# EXERCISE PROMPT
Copy each of these rows word for word.

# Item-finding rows

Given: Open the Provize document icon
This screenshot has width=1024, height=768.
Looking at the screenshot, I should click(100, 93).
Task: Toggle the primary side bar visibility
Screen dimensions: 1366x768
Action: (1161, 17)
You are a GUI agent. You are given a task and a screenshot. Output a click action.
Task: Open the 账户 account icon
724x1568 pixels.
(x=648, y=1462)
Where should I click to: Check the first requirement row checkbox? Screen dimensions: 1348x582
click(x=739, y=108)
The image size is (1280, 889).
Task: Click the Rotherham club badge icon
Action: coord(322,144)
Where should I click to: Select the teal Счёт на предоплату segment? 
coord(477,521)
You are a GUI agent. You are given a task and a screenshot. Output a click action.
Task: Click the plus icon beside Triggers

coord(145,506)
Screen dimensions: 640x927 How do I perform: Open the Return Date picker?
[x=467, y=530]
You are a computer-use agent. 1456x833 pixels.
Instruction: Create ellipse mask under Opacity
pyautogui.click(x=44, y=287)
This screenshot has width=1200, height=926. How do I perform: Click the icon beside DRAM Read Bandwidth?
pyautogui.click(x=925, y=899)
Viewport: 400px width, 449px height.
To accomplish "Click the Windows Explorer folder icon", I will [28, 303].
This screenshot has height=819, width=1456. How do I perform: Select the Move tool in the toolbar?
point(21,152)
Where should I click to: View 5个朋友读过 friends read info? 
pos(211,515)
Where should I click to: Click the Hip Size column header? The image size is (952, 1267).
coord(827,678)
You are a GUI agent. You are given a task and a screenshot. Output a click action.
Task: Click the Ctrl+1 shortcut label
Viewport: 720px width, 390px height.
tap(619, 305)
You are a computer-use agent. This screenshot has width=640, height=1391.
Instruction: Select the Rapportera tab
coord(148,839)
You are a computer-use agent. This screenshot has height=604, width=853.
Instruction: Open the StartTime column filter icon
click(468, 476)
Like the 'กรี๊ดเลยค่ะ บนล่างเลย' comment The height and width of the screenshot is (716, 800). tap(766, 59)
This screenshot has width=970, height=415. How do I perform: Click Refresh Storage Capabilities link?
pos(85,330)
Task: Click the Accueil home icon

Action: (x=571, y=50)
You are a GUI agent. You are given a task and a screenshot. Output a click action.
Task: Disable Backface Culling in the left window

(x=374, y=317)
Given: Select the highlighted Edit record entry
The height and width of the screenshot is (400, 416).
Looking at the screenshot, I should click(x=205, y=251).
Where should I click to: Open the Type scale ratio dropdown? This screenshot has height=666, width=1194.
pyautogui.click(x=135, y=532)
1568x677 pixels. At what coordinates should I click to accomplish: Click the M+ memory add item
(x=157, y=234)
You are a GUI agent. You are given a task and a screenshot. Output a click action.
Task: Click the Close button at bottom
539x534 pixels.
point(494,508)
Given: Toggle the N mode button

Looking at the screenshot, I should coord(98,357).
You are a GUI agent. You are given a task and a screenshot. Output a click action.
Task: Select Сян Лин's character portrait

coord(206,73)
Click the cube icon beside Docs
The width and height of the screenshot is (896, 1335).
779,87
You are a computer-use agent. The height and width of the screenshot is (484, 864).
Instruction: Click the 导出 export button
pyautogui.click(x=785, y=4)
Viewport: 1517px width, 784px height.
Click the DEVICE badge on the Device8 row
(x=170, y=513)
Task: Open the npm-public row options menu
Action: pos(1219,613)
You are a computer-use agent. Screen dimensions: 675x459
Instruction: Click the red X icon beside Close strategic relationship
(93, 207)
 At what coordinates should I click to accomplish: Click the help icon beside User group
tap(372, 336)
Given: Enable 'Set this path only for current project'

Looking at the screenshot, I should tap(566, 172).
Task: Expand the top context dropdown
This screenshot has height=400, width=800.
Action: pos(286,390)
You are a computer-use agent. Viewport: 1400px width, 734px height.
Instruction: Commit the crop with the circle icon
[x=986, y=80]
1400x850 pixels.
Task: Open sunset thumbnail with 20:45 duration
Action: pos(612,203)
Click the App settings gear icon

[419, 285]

# EXERCISE ANSWER
Given: Open the Provize document icon
This screenshot has width=1024, height=768.
Looking at the screenshot, I should click(100, 93).
Task: Toggle the primary side bar visibility
Screen dimensions: 1366x768
Action: (1161, 17)
You are a GUI agent. You are given a task and a screenshot. Output a click action.
Task: Open the 账户 account icon
724x1568 pixels.
(x=648, y=1462)
Where should I click to: Check the first requirement row checkbox? Screen dimensions: 1348x582
click(x=739, y=108)
The image size is (1280, 889).
Task: Click the Rotherham club badge icon
Action: coord(322,144)
Where should I click to: Select the teal Счёт на предоплату segment? 
coord(477,521)
You are a GUI agent. You are given a task and a screenshot. Output a click action.
Task: Click the plus icon beside Triggers

coord(145,506)
Screen dimensions: 640x927 How do I perform: Open the Return Date picker?
[x=467, y=530]
You are a computer-use agent. 1456x833 pixels.
Instruction: Create ellipse mask under Opacity
pyautogui.click(x=44, y=287)
This screenshot has width=1200, height=926. How do I perform: Click the icon beside DRAM Read Bandwidth?
pyautogui.click(x=925, y=899)
Viewport: 400px width, 449px height.
To accomplish "Click the Windows Explorer folder icon", I will [28, 303].
This screenshot has height=819, width=1456. How do I perform: Select the Move tool in the toolbar?
point(21,152)
Where should I click to: View 5个朋友读过 friends read info? 
pos(211,515)
Where should I click to: Click the Hip Size column header? The image size is (952, 1267).
coord(827,678)
You are a GUI agent. You are given a task and a screenshot. Output a click action.
Task: Click the Ctrl+1 shortcut label
Viewport: 720px width, 390px height.
tap(619, 305)
You are a computer-use agent. This screenshot has width=640, height=1391.
Instruction: Select the Rapportera tab
coord(148,839)
You are a computer-use agent. This screenshot has height=604, width=853.
Instruction: Open the StartTime column filter icon
click(468, 476)
Like the 'กรี๊ดเลยค่ะ บนล่างเลย' comment The height and width of the screenshot is (716, 800). tap(766, 59)
This screenshot has width=970, height=415. How do I perform: Click Refresh Storage Capabilities link?
pos(85,330)
Task: Click the Accueil home icon

Action: (x=571, y=50)
You are a GUI agent. You are given a task and a screenshot. Output a click action.
Task: Disable Backface Culling in the left window

(x=374, y=317)
Given: Select the highlighted Edit record entry
The height and width of the screenshot is (400, 416).
Looking at the screenshot, I should click(x=205, y=251).
Where should I click to: Open the Type scale ratio dropdown? This screenshot has height=666, width=1194.
pyautogui.click(x=135, y=532)
1568x677 pixels. At what coordinates should I click to accomplish: Click the M+ memory add item
(x=157, y=234)
You are a GUI agent. You are given a task and a screenshot. Output a click action.
Task: Click the Close button at bottom
539x534 pixels.
point(494,508)
Given: Toggle the N mode button

Looking at the screenshot, I should coord(98,357).
You are a GUI agent. You are given a task and a screenshot. Output a click action.
Task: Select Сян Лин's character portrait

coord(206,73)
Click the cube icon beside Docs
The width and height of the screenshot is (896, 1335).
779,87
You are a computer-use agent. The height and width of the screenshot is (484, 864).
Instruction: Click the 导出 export button
pyautogui.click(x=785, y=4)
Viewport: 1517px width, 784px height.
Click the DEVICE badge on the Device8 row
(x=170, y=513)
Task: Open the npm-public row options menu
Action: pos(1219,613)
You are a computer-use agent. Screen dimensions: 675x459
Instruction: Click the red X icon beside Close strategic relationship
(93, 207)
 At what coordinates should I click to accomplish: Click the help icon beside User group
tap(372, 336)
Given: Enable 'Set this path only for current project'

Looking at the screenshot, I should tap(566, 172).
Task: Expand the top context dropdown
This screenshot has height=400, width=800.
Action: pos(286,390)
You are a computer-use agent. Viewport: 1400px width, 734px height.
Instruction: Commit the crop with the circle icon
[x=986, y=80]
1400x850 pixels.
Task: Open sunset thumbnail with 20:45 duration
Action: pos(612,203)
Click the App settings gear icon

[419, 285]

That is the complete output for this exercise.